What is asked: Write the next part of the letters to the editor opposing the Poncic water plant proposal in Woodland Valley, picking up after the last sentence shown.

I represent the family that has most certainly continually lived in this valley longer than most any other of the residents. There have been Botchford land owners here since the early 19th century. Our great grandfather Henry Jay Botchford represented the valley as a officer and recognized hero in New York's 44th regiment during the Civil War. Responses to my earlier letters to the Shandaken media accused this same war hero of amassing a family fortune from his tanning and lumber enterprises following the war. I can only say my family has since spent many amusing hours searching to no avail for any evidence of this so called fortune!
The fact is my family, like most other residents of the Woodland Valley, struggle to pay our taxes, protect and conserve our property, and be good and considerate neighbors. Most of our neighbors came to the public hearing on Mr. Poncic's proposal. As many recall, of the 150 people who attended only Mr. Poncic himself was in favor of this project! That's 149 to 1. I doubt if any other issue concerning the Woodland Valley has ever garnered as strong and united protest. The government of Shandaken and all others who may be involved simply have to listen to us and understand that we are carefully watching. It would be a travesty if our united voice is ignored!
Sincerely yours,
Henry Jay Botchford III
Woodland Valley, NY

Dear Editor,
"We don't want it!" When I think about my personal response to the Poncic water Plant proposal, I feel like a broken record. I expressed this same sentiment some months back in a letter to the Phoenicia Times.

Given material:
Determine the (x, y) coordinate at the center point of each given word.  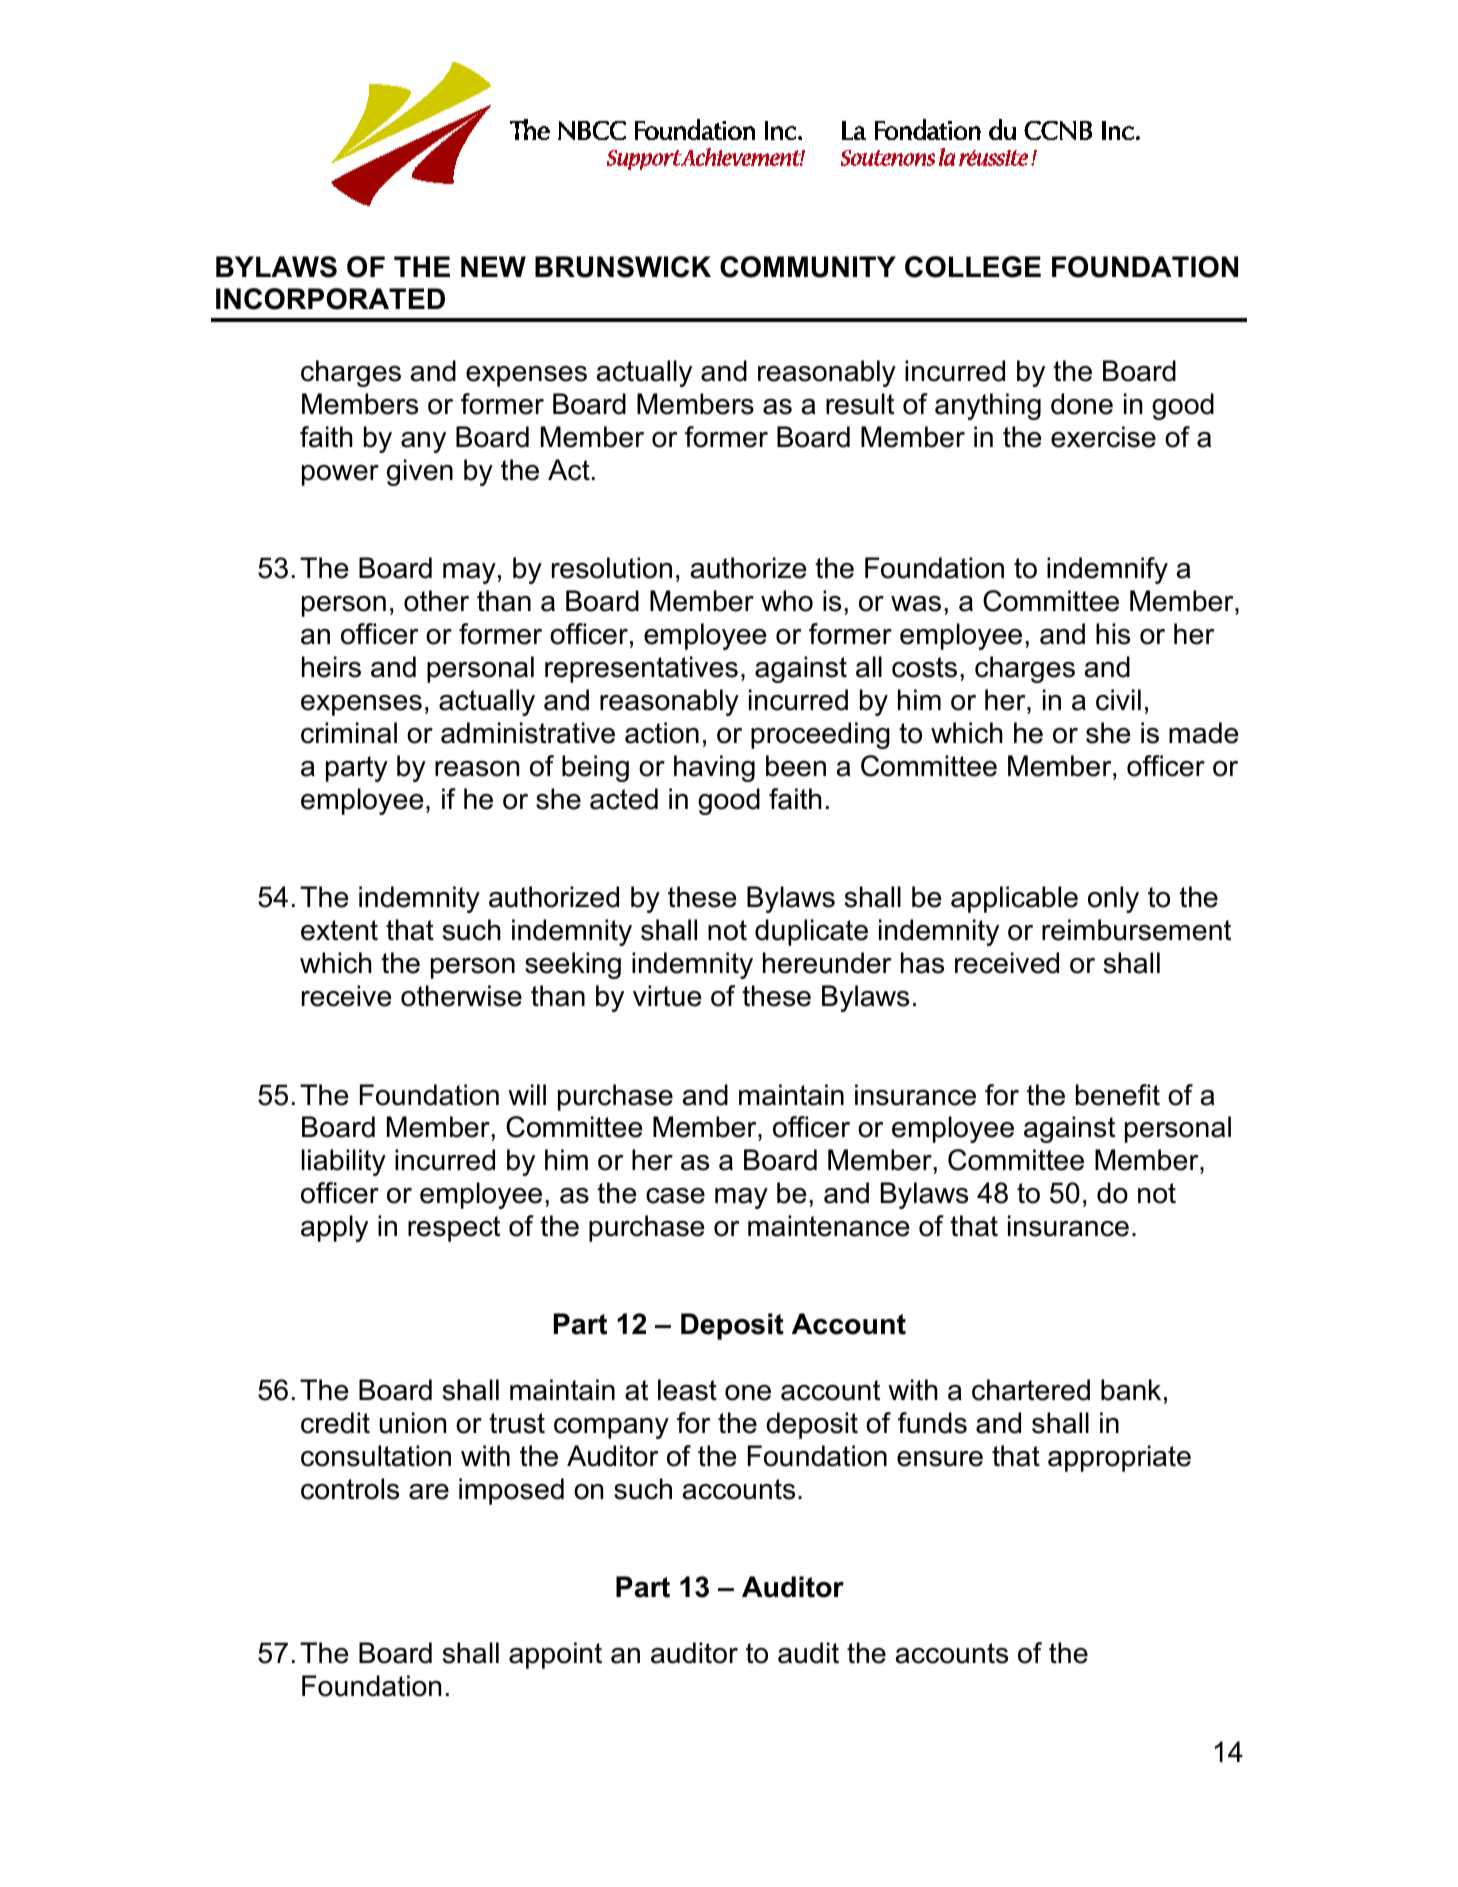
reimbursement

Answer to the exercise:
But as simple as this sentiment is, there isn't, in my opinion, a whole lot more to be said on the matter. Sure, we can all go on endlessly about the potential environmental impact on Woodland Valley, the economic implications of possible damage done to the road, the safety of our children and pets (and ourselves), the aesthetic implications, property values, the effect on the trout etc etc etc.. But is it really necessary? It can all be summed up in one simple phrase :"We don't want it!"
At the public hearing some months ago at the Shandaken Town Hall, a gentleman stood up and offered what to me was the most compelling observation of the evening. He pointed out that this situation is somewhat unique as far as debates go. Generally in a situation such as this, two sides present their respective points of view, and the arguments are then examined and decided upon.
What makes this unique is the dramatic detail that in that room sat some 150 people opposed to the project, and one lone advocate- the ONLY person standing to gain from it's passing.
This is a very unusual debate indeed, where ONE person's gain is being considered over the objections of an entire community, who fears loss of quality of life as a result. We don' want it.
While I assume we all recognize and respect a landowner's right to exploit his or her property as he/she sees fit, doesn't that right need to be granted only after some consideration is given to how it's granting will affect the lives and property of all others around it?? And more importantly, isn't it the job of local government to consider the wishes of it's constituents and act accordingly with their well-being in mind? Well-I think our wishes are overwhelmingly clear--We don't want it. It's not a majority point of view--the sentiment is 100 percent unanimous! Or should i say 99%? How often does one see such a thing?
What more do we need to say? We don't want it!! I feel like a broken record.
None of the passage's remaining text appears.